### [WORK ITEM]
Could you return every record below exactly as it is written?

(Dataset excerpts)
- Opening Delimiter -

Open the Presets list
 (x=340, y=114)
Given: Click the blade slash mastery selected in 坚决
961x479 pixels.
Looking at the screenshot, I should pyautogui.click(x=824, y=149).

- Closing Delimiter -

### [THE COMPLETED TASK]
Open the Presets list
 (x=340, y=114)
Given: Click the blade slash mastery selected in 坚决
961x479 pixels.
Looking at the screenshot, I should pyautogui.click(x=824, y=149).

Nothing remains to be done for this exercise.